えー普通のサメだってそんなちょろっと小突いたくらいじゃダメージひとつ与えられないんじゃない? しかも相手は邪悪な力に支配された悪魔ザメなんだろ? ただの棒切れと見せかけて実はメギドの短剣が先っぽについていたのか。
で、この男、屠ったサメの歯を1本抜いて(サメの歯って素手で簡単にもぎ取れるのか? 歯槽膿漏とかだったのか?)、御守と称してサメのぬいぐるみに押し込むと明らかにぬいぐるみより小さい段ボール箱に無理矢理ねじこんで別れたカミさんの所にいる息子にプレゼントするのでした。

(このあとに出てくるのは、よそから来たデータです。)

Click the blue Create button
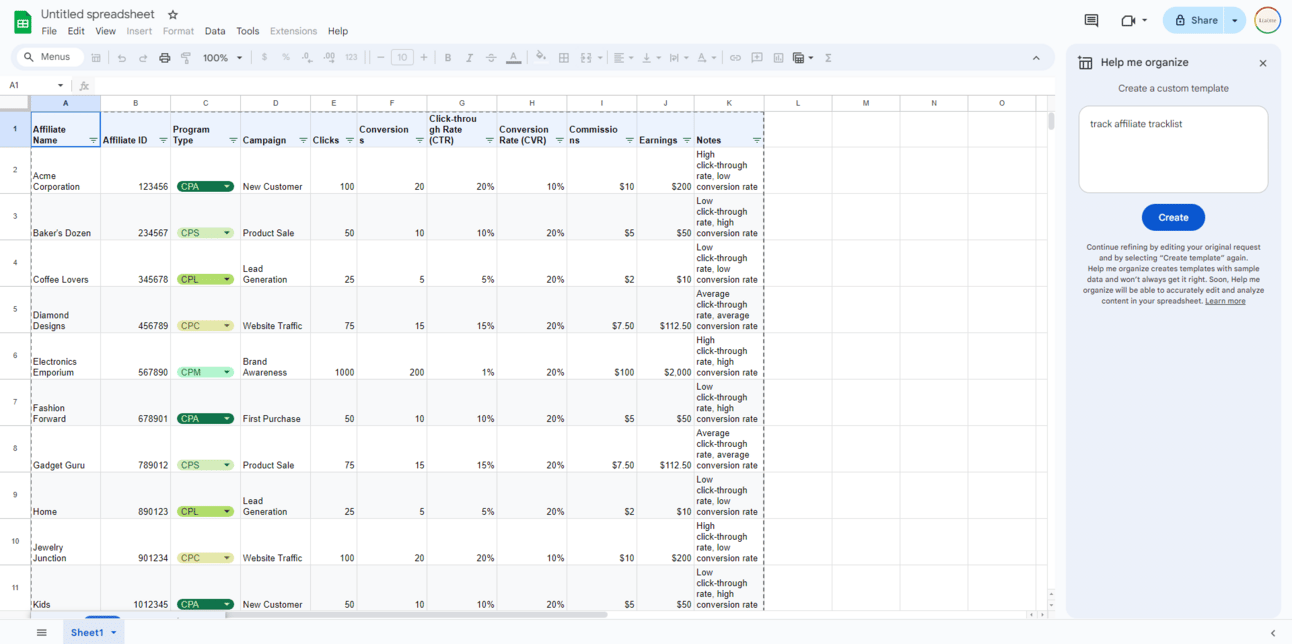The image size is (1292, 644). pyautogui.click(x=1173, y=217)
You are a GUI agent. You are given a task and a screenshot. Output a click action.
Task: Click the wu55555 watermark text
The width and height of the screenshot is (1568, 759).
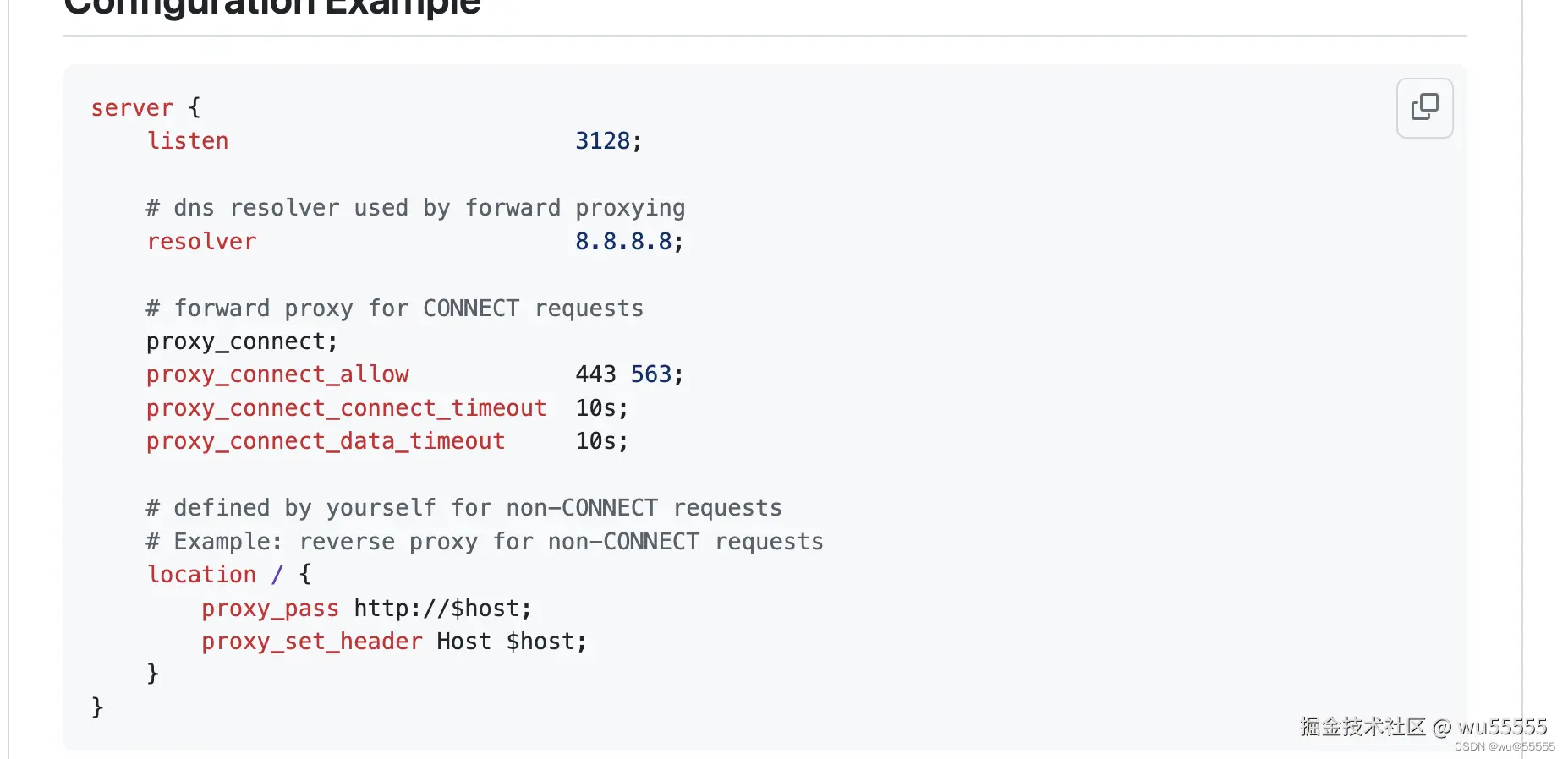click(1502, 727)
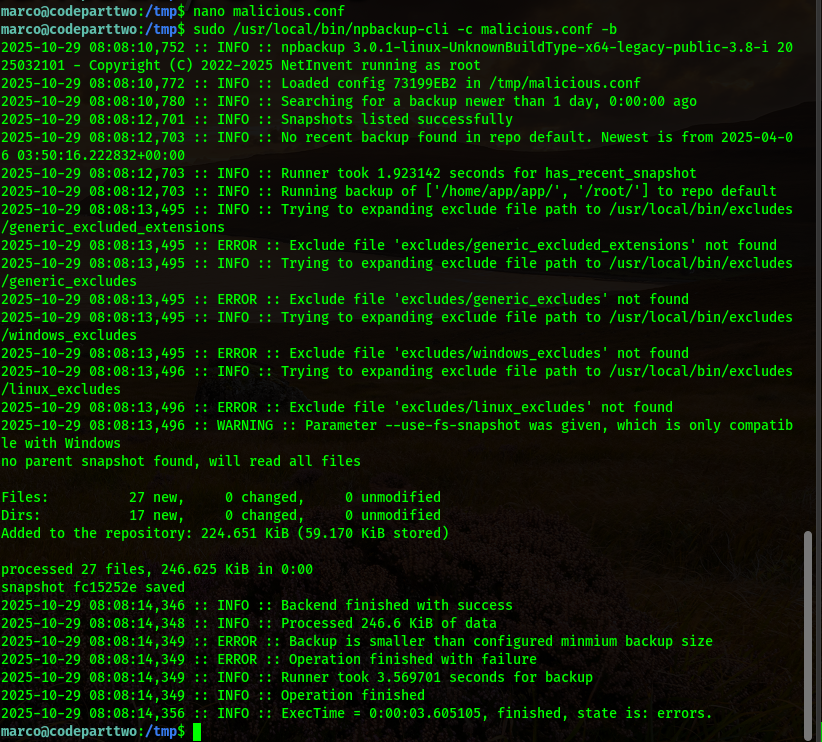This screenshot has width=822, height=742.
Task: Click 'Backend finished with success' log entry
Action: pos(396,605)
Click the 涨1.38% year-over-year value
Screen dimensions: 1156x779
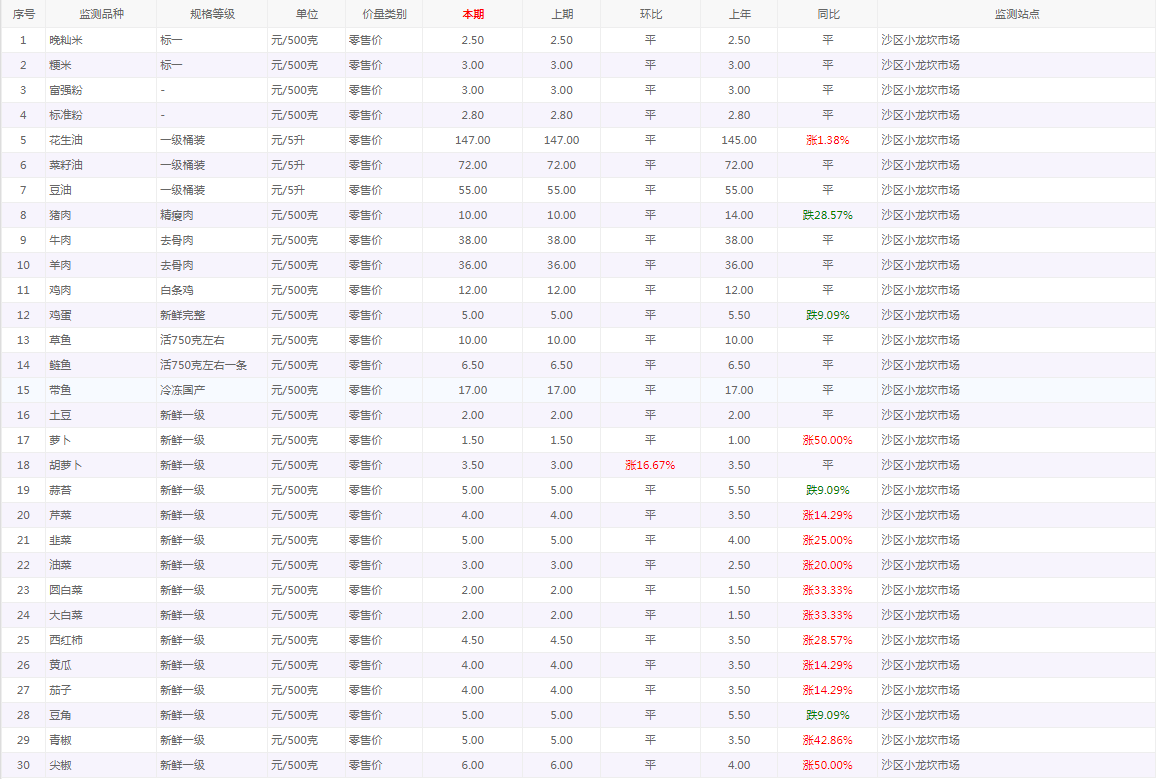(827, 140)
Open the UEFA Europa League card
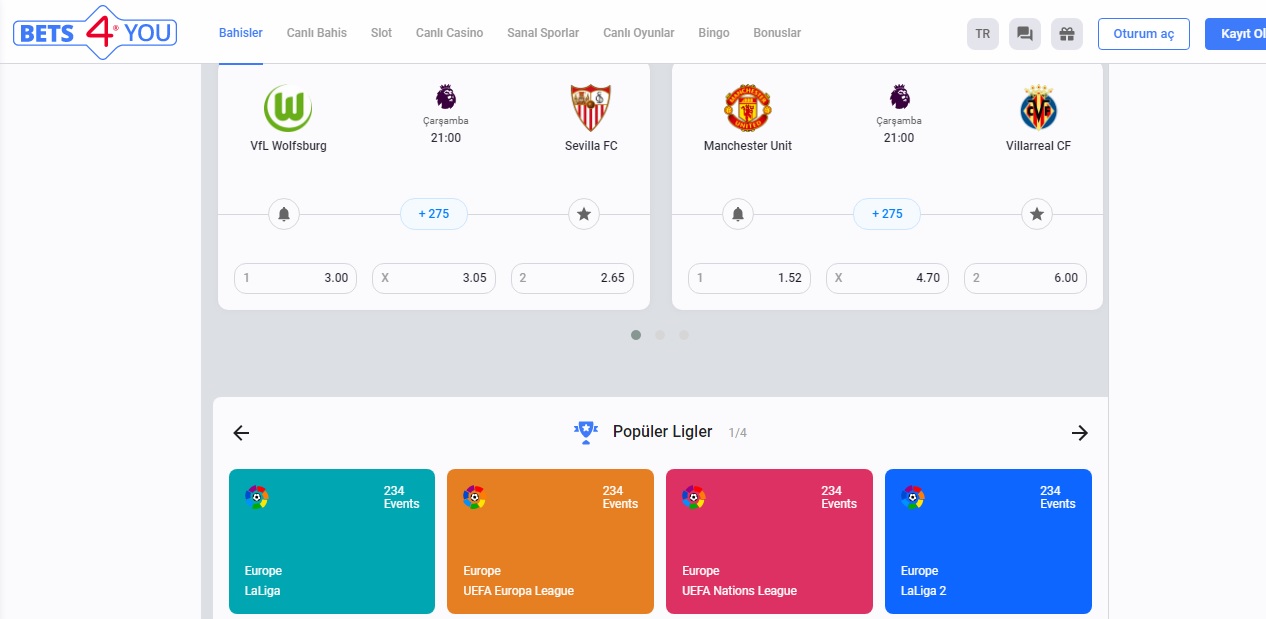Viewport: 1266px width, 619px height. (x=550, y=541)
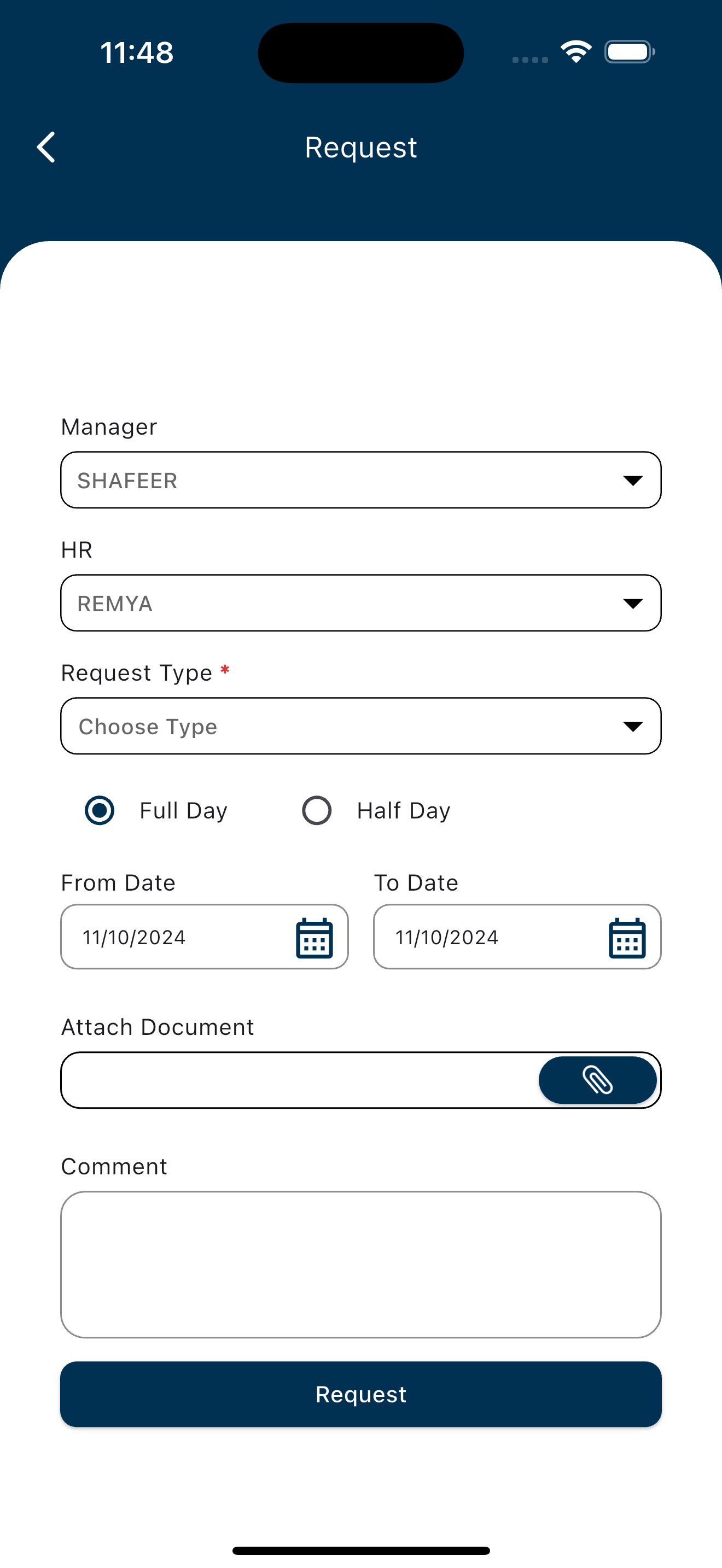Tap the battery indicator icon

click(x=630, y=51)
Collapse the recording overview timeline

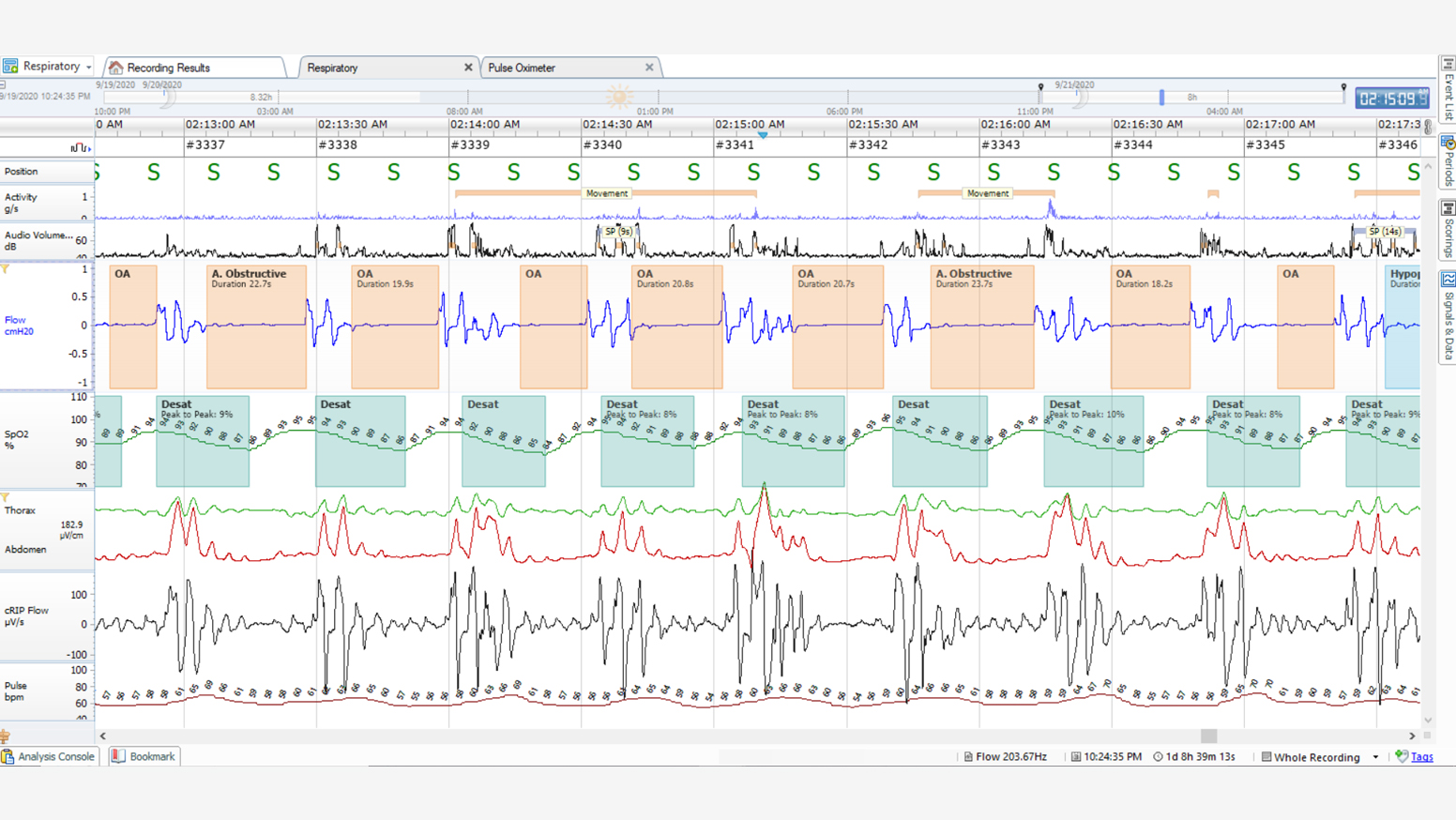(x=4, y=84)
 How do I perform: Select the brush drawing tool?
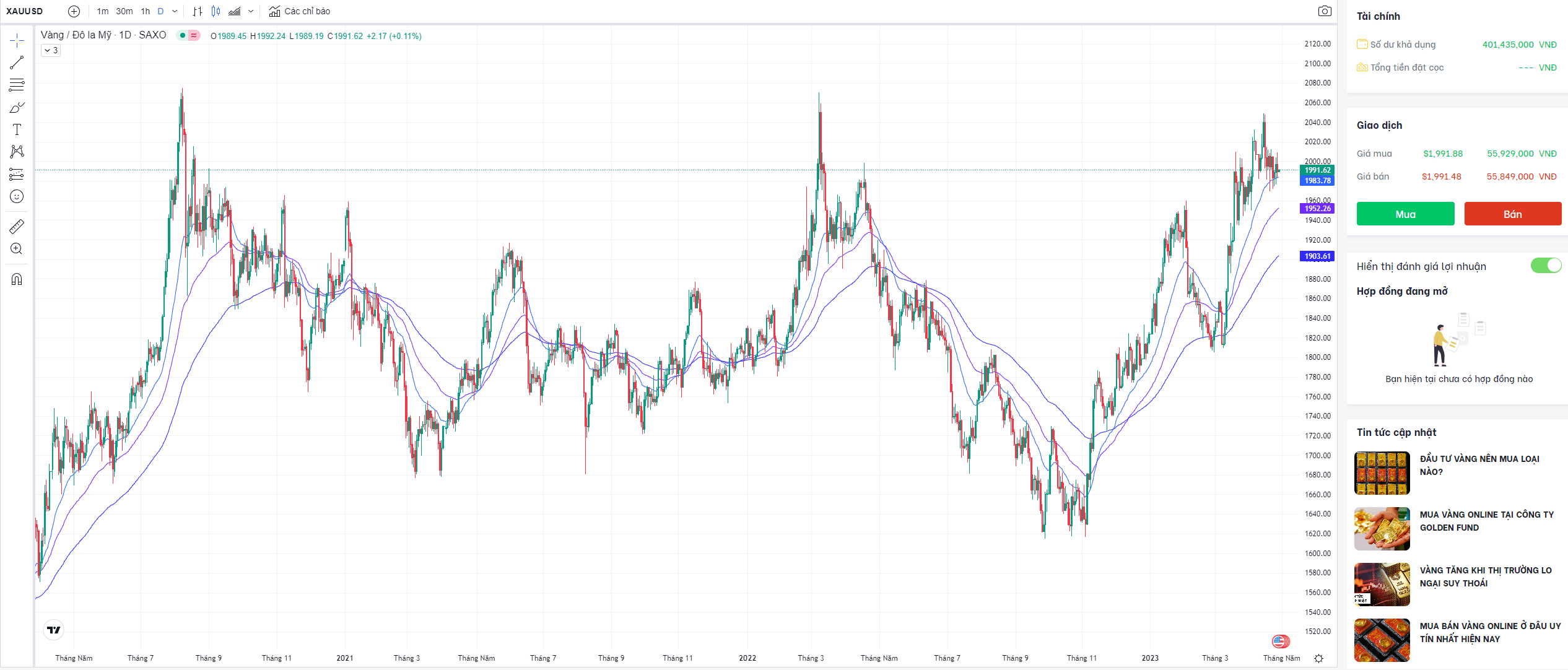pos(17,108)
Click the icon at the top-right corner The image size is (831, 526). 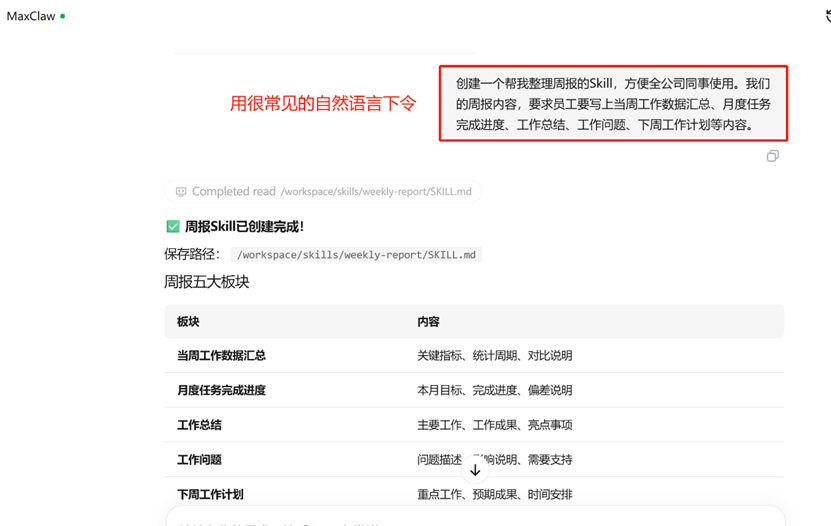tap(824, 17)
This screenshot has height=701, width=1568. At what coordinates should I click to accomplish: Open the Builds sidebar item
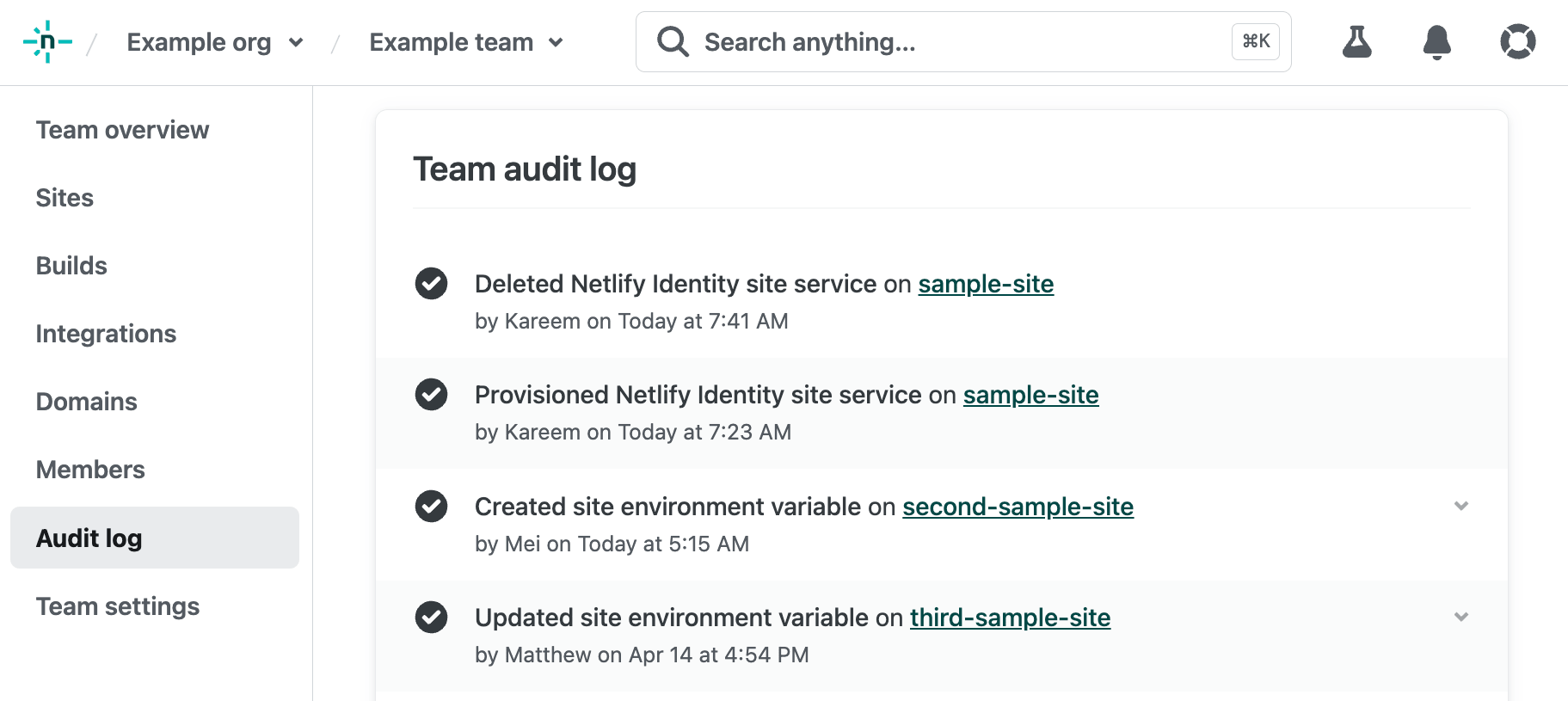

という最初のシーンだけで「?」が大名行列。流石です。
「トイ・シャーク」(2022年/マーク&アンソニー・ポロニア監督)
原題は「DOLL SHARK」。ぬいぐるみを表す単語としてはこれで正解なのでしょうが、何か語呂が悪いですね。おもちゃのイメージが強くなりますが「トイ・シャーク」の方が据わりは良いような気がします。
で、この「悪魔ザメの邪悪な力が宿った」ぬいぐるみシャークが、クソな人間を次々喰い殺すというハート・ウォーミングなストーリー。
殺戮に及ぶ時はちゃんと邪悪な顔になります。
必然的にぬいぐるみ相手のひとりリアクション芝居になるわけですが、相手がぬいぐるみだと絵面がシュールで逆に不自然さを感じません(←パンチドランカー状態)。
特に褒めるところの無い「いつもの」ポロニア作品ですが、今回は見どころが3つも。
❶ぬいぐるみを贈られた息子がなかなかに可愛い。
❷無駄にハードボイルドな(ちょっとかっちょいい)カットがある。
❸ぬいぐるみのキャラクター元になった劇中テレビアニメ「SEA SHARK SWIM」が割と良く出来ている(歌が軽く電波系)。
折角なのでポロニア作品を蔵出ししておきましょう。
最新作「パンダザウルス」か…観たいな。